WORK REQUIRED: The line with "The height and" marks where to begin; print it and all lines after it in the material below exactly, skipping pictures.

--- DATA LISTING ---

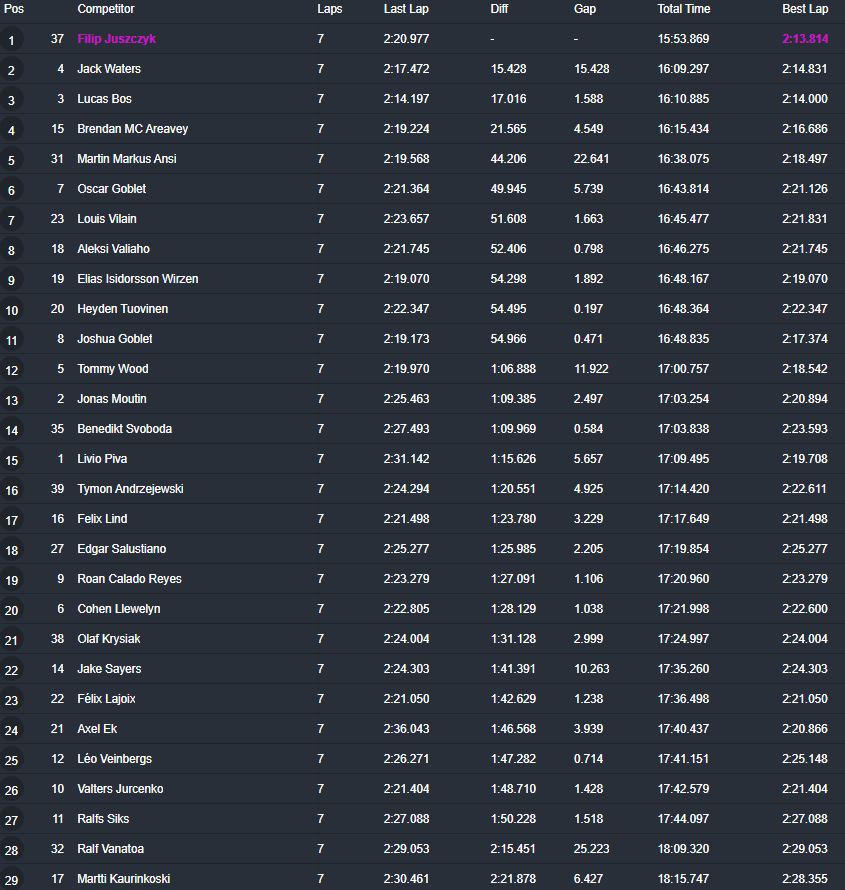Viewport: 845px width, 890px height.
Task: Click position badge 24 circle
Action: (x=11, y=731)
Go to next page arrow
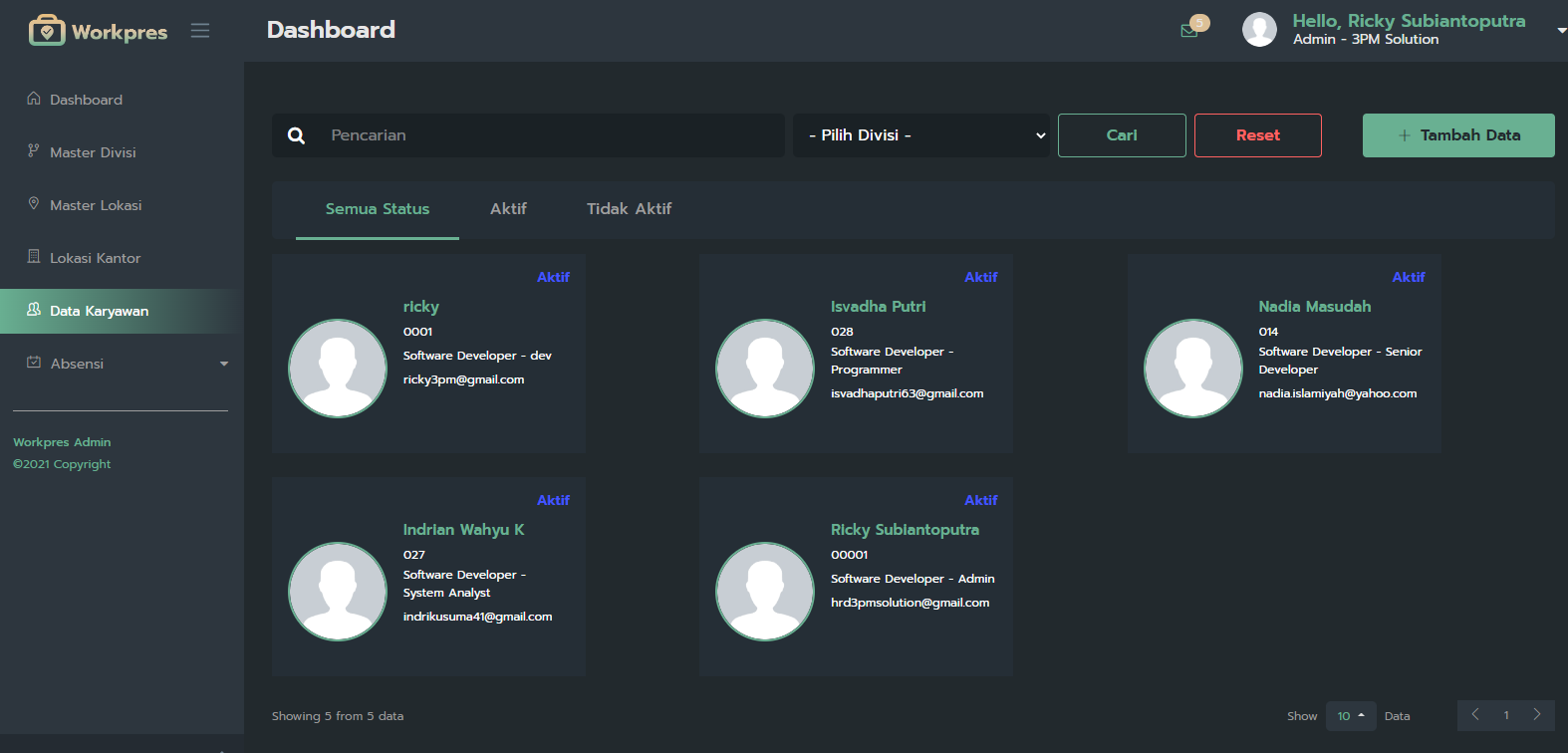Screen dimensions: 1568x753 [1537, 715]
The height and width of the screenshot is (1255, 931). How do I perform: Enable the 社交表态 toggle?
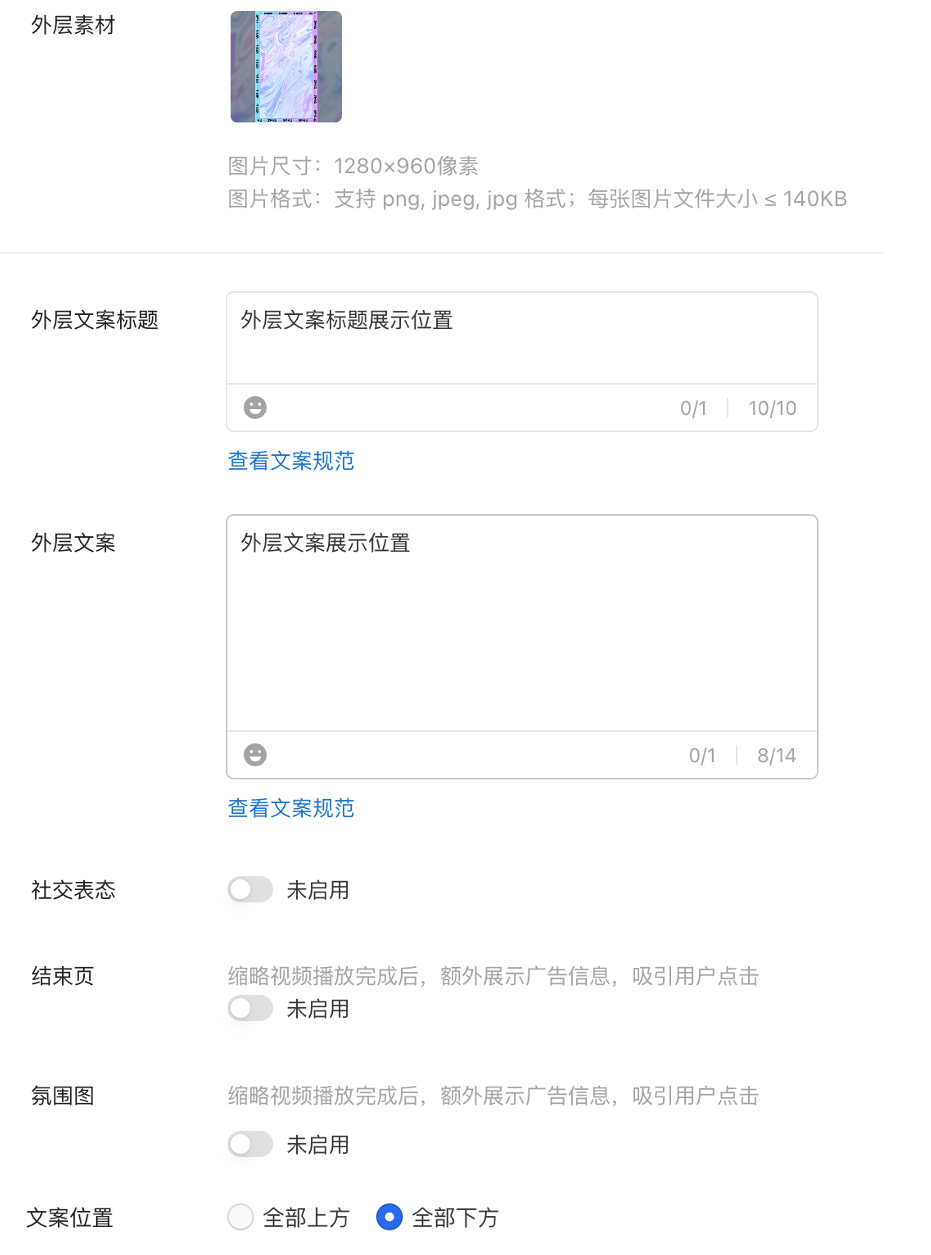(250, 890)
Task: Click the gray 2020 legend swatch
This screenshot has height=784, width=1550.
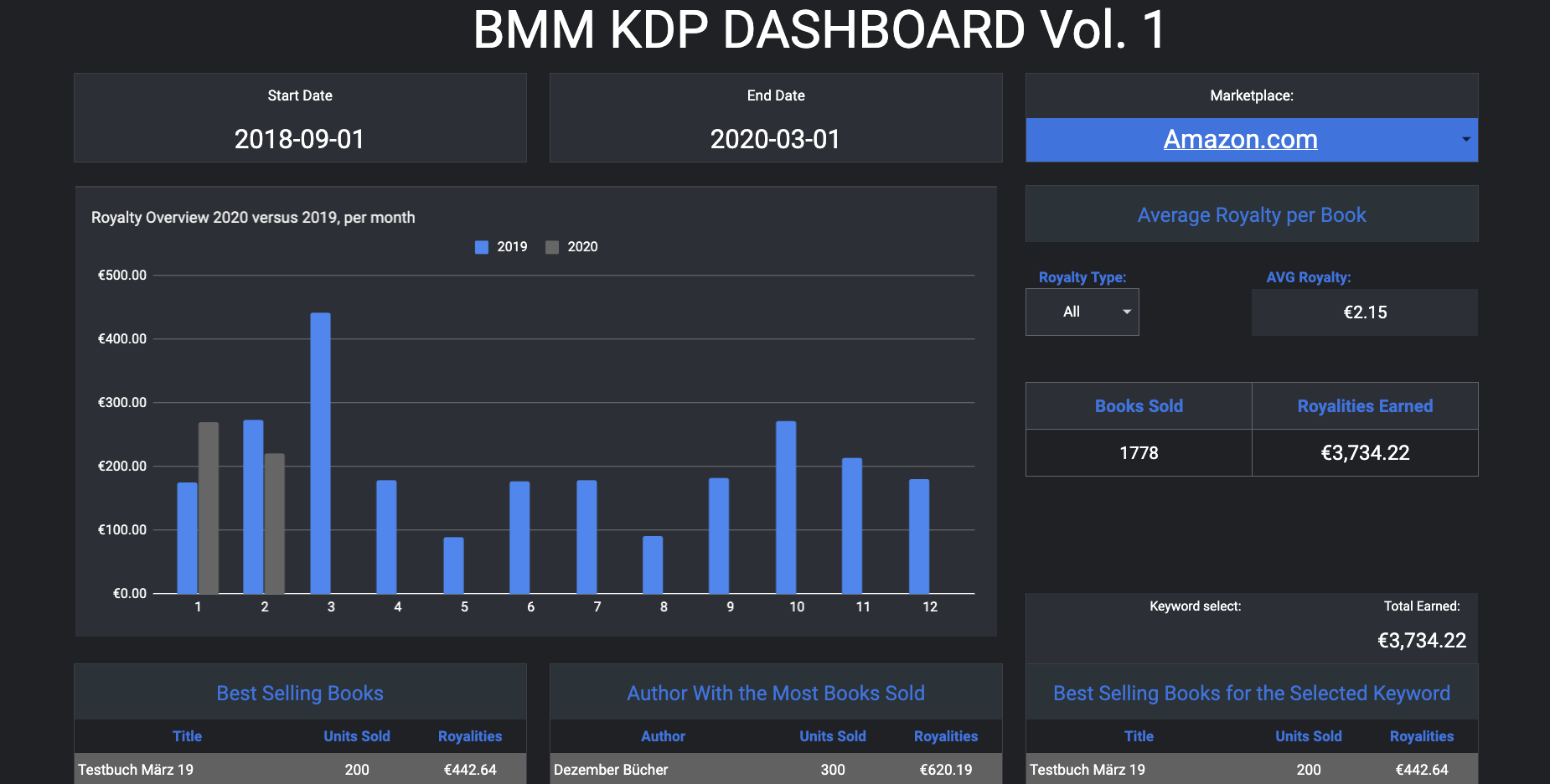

---

PROBLEM SOLUTION:
The height and width of the screenshot is (1255, 931). How do I perform: Enable the 社交表态 toggle?
(250, 890)
Task: Click the gray 2020 legend swatch
This screenshot has height=784, width=1550.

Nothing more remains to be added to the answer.